Em livro de contos, Chimamanda mostra machismo e racismo em situações cotidianas

Em “No Seu Pescoço”, Chimamanda deixa o leitor imerso no dia a dia dos protagonistas de cada conto, destacando situações que mexem não só com os personagens, mas também com quem os acompanha por meio da leitura

por Monique Santos no IG

Chimamanda Ngozi Adichie é uma escritora nigeriana que começou a fazer sucesso no Brasil após seus discursos no TED Talk , plataforma virtual de uma organização sem fins lucrativos cujo objetivo é disseminar ideias. Uma destas palestras virou o livro “Nós todos deveríamos ser feministas” e trechos deste discurso foram incorporados à música “ Flawless ”, da cantora Beyoncé.

No Seu Pescoço ” (Companhia das Letras, 2017) é o primeiro livro de contos de Chimamanda publicado no Brasil. A obra fala sobre machismo , violência contra a mulher, violência no cotidiano da Nigéria, guerra, racismo explícito, racismo velado, ideal de vida nos Estados Unidos, visão estereotipada que as pessoas têm da África, relação de poder entre brancos e negros, religião, crenças, sexualidade, entre outros temas.

Cada conto aborda mais de um desses temas, todos eles com uma escrita fluida e leve, mas com um conteúdo denso. Muitos sentimentos são despertados em todas as frases, frases estas que terminam com um ponto final, mas que reverberam dentro do leitor como se fossem mil pontos de exclamação. Chimamanda narra situações difíceis com maestria, tornando palpável o ambiente descrito em cada história.

Os temas mais presentes nos contos são o machismo, o racismo e a violência, seja ela durante a guerra vivida na Nigéria, entre pessoas da mesma família ou em outras famílias, entre conhecidos. Como não se trata de um romance com uma única história, mostrar a riqueza desta obra é uma missão difícil, mas dois contos deste livro são bons exemplos de como o livro é tocante.
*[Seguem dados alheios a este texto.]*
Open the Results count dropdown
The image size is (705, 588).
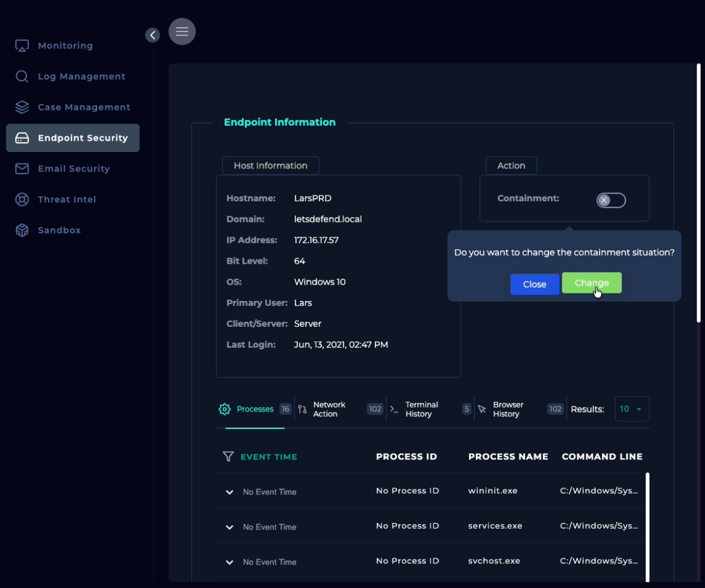631,409
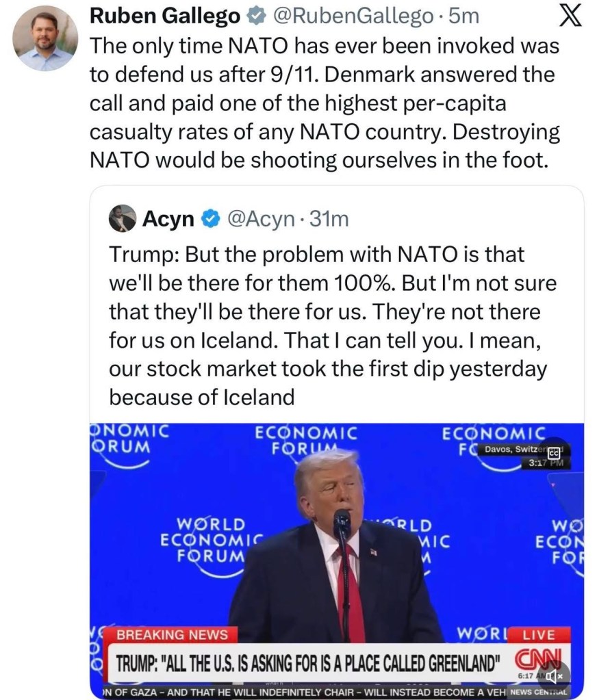Open Ruben Gallego's profile picture

click(x=45, y=38)
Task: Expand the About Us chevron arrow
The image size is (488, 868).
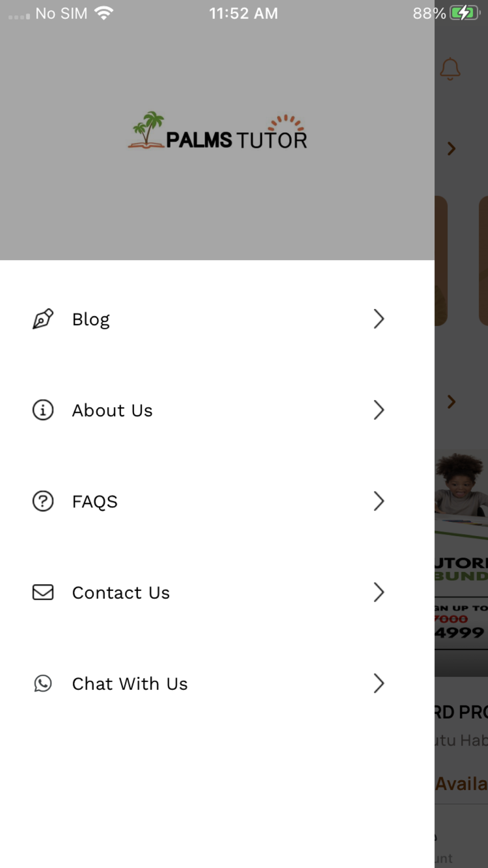Action: 379,410
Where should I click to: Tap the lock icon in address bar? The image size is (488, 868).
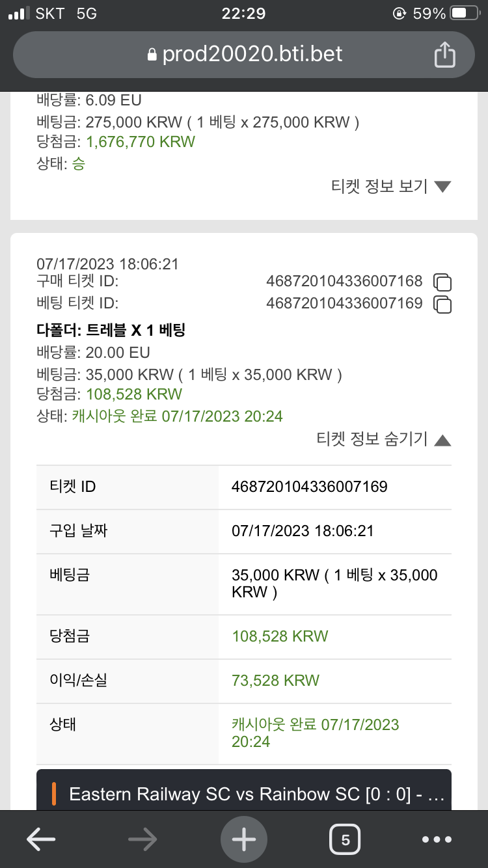[x=152, y=55]
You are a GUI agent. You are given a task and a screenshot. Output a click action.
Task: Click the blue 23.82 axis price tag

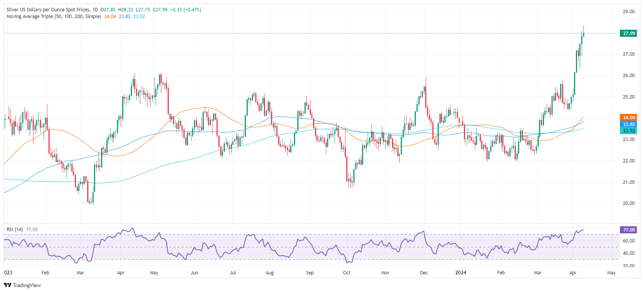[x=629, y=124]
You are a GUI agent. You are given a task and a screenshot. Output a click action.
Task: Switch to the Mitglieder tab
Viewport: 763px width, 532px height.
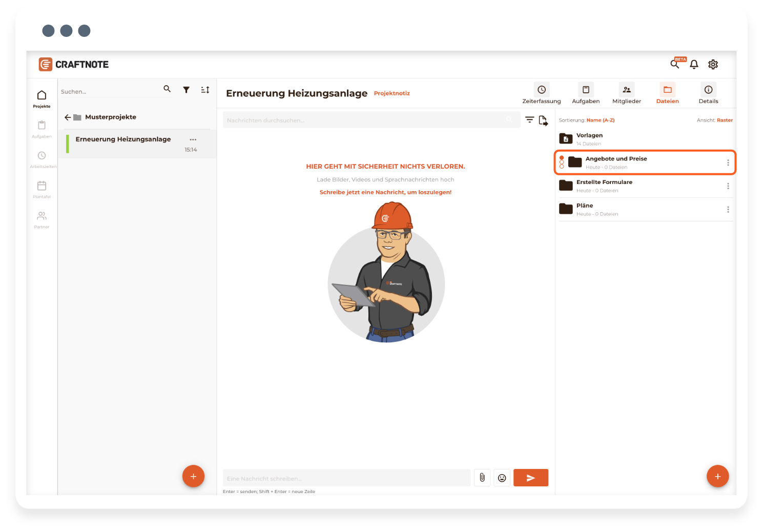pyautogui.click(x=626, y=94)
A força da narrativa de Chimamanda

Reprodução/Metro UK

No conto que dá nome ao livro, a autora fala diretamente com o leitor, algo que também acontece em “Amanhã é tarde demais”. Todos as outras histórias são narradas na terceira pessoa do singular. A narração do conto  “No Seu Pescoço” consegue atingir o coração daqueles que acompanham tudo o que se passa dentro da cabeça da protagonista Akunna ao ir morar nos EUA e encontrar um homem branco americano que se interessou por ela. O leitor acompanha o processo de adaptação de Akunna ao novo país, a construção da relação entre ela e o homem branco e rico por quem ela se apaixona, como o racismo dele vai se revelando de forma sutil e velada, como as pessoas reagiam (e reagem) ao ver um homem branco com uma mulher negra nos EUA.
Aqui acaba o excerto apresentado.